Selected extract
+ + +
You Gotta Go There to Come Back is the fourth studio album by alternative rock band Stereophonics. Produced by Kelly Jones and released on V2 in 2003, this LP became their third consecutive album to top the UK chart, selling 101,946 copies in its first week alone. It is the final Stereophonics album to feature long-time original drummer Stuart Cable before he was fired in September 2003.

Recording
Kelly Jones produced the album himself, working fast in hoping to capture the "vibe" of the band's concerts; "I wanted to create a record that was very raw, very spontaneous but had loads of detail and textures and layers," Jones noted, "We pushed ourselves in many places we've never been before." He later recalled that recording the album was, for many years, the best recording experience the band ever had, saying: "All the crew were in the room, all the girlfriends were in the room, all the band were there, it was the best recording session ever. It just felt like a fucking really good time."
+ + +
Task item
Write the next part of the article above about the Stereophonics album You Gotta Go There to Come Back, starting after its final sentence. The material that comes next has no connection to the article on the Stereophonics album.
+ + +
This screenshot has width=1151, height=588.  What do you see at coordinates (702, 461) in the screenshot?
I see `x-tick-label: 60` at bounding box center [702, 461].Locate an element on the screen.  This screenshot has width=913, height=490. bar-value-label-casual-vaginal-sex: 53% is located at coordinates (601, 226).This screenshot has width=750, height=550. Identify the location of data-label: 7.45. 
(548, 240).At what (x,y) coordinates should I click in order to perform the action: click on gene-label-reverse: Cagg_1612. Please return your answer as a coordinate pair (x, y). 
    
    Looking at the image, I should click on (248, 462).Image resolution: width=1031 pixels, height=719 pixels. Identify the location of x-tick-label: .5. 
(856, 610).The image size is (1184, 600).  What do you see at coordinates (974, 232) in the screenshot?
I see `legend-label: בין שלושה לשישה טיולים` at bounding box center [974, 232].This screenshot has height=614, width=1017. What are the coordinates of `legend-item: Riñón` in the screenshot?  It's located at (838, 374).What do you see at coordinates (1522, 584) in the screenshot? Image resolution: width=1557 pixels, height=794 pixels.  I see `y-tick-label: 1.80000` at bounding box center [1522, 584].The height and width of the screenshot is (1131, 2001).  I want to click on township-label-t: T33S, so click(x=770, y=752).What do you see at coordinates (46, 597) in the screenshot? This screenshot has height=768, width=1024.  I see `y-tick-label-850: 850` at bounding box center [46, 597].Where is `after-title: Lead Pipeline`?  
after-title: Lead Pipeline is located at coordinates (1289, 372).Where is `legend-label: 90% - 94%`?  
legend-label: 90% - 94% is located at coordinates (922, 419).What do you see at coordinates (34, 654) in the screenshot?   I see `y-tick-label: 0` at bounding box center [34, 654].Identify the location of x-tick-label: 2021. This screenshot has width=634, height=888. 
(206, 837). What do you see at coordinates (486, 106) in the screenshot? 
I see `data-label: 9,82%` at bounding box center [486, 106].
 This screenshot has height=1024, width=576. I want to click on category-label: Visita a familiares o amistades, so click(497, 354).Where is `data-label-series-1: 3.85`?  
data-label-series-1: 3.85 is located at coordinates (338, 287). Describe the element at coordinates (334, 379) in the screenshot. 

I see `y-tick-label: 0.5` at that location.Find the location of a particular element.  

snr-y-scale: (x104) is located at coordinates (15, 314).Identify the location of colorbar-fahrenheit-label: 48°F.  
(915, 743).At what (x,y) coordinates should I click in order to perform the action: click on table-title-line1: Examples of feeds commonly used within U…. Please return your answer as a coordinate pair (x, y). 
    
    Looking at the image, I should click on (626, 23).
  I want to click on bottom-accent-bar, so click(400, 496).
+ + +
Exercise output
Musical and lyrical style
You Gotta Go There to Come Back features a blues rock styled sound in the mold of early 1970s rock bands, and also displays influences of garage rock and soul. Kelly Jones described the album, with its "very 70s, Stevie Wonder, rock overdub feel", as the fulfillment of his desire to make an album like his favourite soul music: "I was really into soul music - it's not something I'm ashamed about. I was brought up on Stevie Wonder and I love Talking Book and all the overdubs on it, and all that freestyling Marvin Gaye thing. I'd always wanted to make a record like that, and this was the first one I produced so that's probably why I went 'Fuck it I'm just going to do it'." The NME felt that the album's "retro-garage" style made it "accidentally hip," comparing it to acclaimed contemporary garage rock revival "headbanger blues" bands like the White Stripes, a sentiment also shared by music critic Neil McCormick.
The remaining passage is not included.